Absorption of nutrients occurs exclusively in the small intestine, where numerous immunocompetent cells reside (17). Additionally, increased permeability of the intestinal barrier amplifies inflammatory responses beyond the intestinal tract (18). Therefore, we analyzed whether the expression of inflammatory mediators and epithelial tight junction molecules in the small intestine of mice with psoriatic inflammation was affected by different diets. As shown in Fig. 5A, the expressions of innate mediators (S100a8, Il1b, Il6, and Tnf) and tight junction molecules (Tjp1 and Tjp2) were comparable among chow-, HFD-, and WD-fed groups. The HFD and WD groups showed decreased expressions of Il23 and Il17a compared to chow-fed mice, with no significant difference between the HFD and WD groups (Fig. 5A). Next, we assessed the luminal microbiome composition by performing real-time PCR analysis of bacterial phyla in fecal samples collected from the ceca. Bacteroidetes and Firmicutes are two major phyla of the stool microbiome (19). The proportion of Bacteroidetes remained unchanged by both HFD- and WD-fed groups (Fig. 5B). Both diets decreased the proportion of Firmicutes compared to the chow diet, with no significant differences between the two diet groups (Fig. 5B). The proportional changes observed for Actinobacteria and Gamma/delta proteobacteria were similar to those observed for Firmicutes (Fig. 5B).

https://cdn.apub.kr/journalsite/sites/jbv/2024-054-04/N0290540409/images/JBV_2024_v54n4_367_f005.jpg
Fig. 5

Expression of inflammatory mediators and epithelial tight junction molecules in the small intestine. (A) Quantitative polymerase chain reaction (PCR) analysis of the small intestine. (B) Quantitative PCR analysis of cecal microbiota. Data are presented as the mean ± SD. *p < 0.05 and **p < 0.01 using one-way ANOVA or Kruskal–Wallis test (Il17a in A).

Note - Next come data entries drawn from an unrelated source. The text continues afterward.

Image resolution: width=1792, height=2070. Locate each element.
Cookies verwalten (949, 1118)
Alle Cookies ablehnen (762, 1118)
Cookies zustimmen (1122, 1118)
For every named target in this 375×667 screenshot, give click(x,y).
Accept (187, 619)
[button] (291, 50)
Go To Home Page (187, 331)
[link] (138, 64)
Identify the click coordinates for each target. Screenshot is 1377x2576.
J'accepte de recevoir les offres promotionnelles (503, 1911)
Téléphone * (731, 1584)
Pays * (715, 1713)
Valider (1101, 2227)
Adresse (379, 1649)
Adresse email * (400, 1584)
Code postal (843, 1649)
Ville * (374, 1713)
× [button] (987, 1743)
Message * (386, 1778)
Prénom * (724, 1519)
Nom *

WD-fed mice with psoriatic inflammation exhibit differential transcriptomic changes in skin lesions compared to the HFD-fed mice

As WD-fed mice exhibited pronounced inflammatory changes in the skin compared to the HFD-fed mice, we compared transcriptome profiles of skin lesions between these two groups to better understand the details of inflammatory parameters influenced by diets. We identified 701 DEGs between the HFD- and WD-fed groups. Of these, 245 were upregulated and 456 were downregulated in WD-fed mice compared to that in HFD group (Supplementary Fig. 1A). PCA revealed marked differences between the two groups (Supplementary Fig. 1B). GSEA revealed enriched gene sets in HFD-fed mice associated with tissue microenvironment remodeling, including gene ontologies involved in cancer development, stem cell upregulation, and extracellular matrix organization (Fig. 6A). In contrast, enriched gene sets in WD-fed mice were associated with skin epithelial formation (keratinization and formation of the cornified envelope) and increased inflammation, such as interleukin (IL)-4 and IL-13 signaling, and tumor necrosis factor (TNF) targets, and IL-2 signaling (Fig. 6A and B). Psoriatic inflammatory genes (Il17a and Il17f) and genes associated with epithelial cell differentiation and proliferation (Sprr2e and Spdef) were among the most upregulated genes in skin lesions of WD-fed mice (Fig. 6C). In contrast, the expression of Trem2, a gene associated with obese adipose tissue metabolism, was among the most significantly downregulated genes in these mice (Fig. 6C). These results suggest that WD triggers exacerbated inflammatory responses in psoriatic skin, while attenuating responses associated with obesity-induced microenvironmental changes, compared to HFD upon IMQ treatment.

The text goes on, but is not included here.